United States of America, Plaintiff-appellee. v. Hector Blanco, Defendant-appellant, 892 F.2d 84 (9th Cir. 1989)Annotate this Case
Argued and Submitted May 5, 1989. Decided Dec. 13, 1989
Before FLETCHER, NELSON and WILLIAM A. NORRIS, Circuit Judges.
Appellant Hector Blanco pled guilty to a charge of possession with intent to distribute 328.7 grams of heroin in violation of 21 U.S.C. § 841(a) (1). He received the five-year minimum mandatory sentence for this offense as required by 21 U.S.C. § 841(b) (1) (B) (i). On appeal, Blanco argues that the minimum sentencing statute does not apply to drug couriers like himself. He further argues that, if the statute does apply, it violates the eighth amendment's prohibition against cruel and unusual punishments.
eighth amendment's prohibition against cruel and unusual punishments.
Standard of Review
We review statutory interpretations de novo.

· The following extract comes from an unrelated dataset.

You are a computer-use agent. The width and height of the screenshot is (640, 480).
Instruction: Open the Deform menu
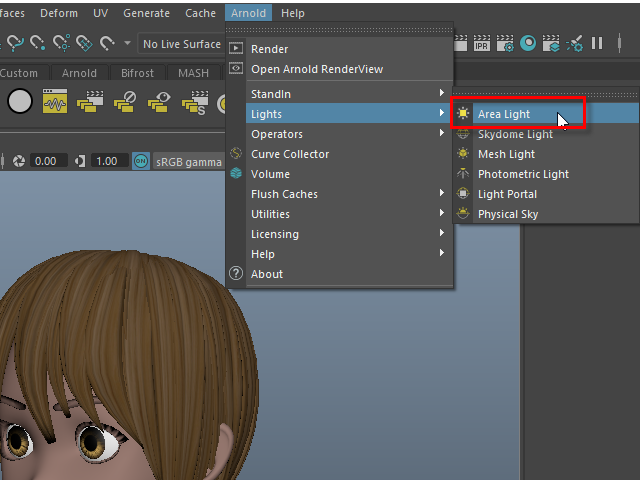[x=59, y=13]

United States v. Horowitz, 756 F.2d 1400, 1403 (9th Cir.), cert. denied, 474 U.S. 822 (1985). We also review constitutional issues de novo. United States v. Savinovich, 845 F.2d 834, 839 (9th Cir. 1988).
On January 29, 1988, appellant Blanco agreed to transport a quantity of drugs from Tijuana, Mexico, into the United States. He had no previous criminal record. Blanco understood that the drugs were to be concealed in an automobile tire but now claims that he did not know the quality or quantity of drug that he had agreed to transport. In return, he expected to receive some unspecified assistance to shore up his failing lumber and hardware business so that he could support more adequately his eight children. Beyond this expectation, Blanco did not have an economic stake in the drug transaction. In the parlance of the illegal drug industry, persons who provide drug transportation services are known as "mules." Blanco was apprehended when he delivered the drugs.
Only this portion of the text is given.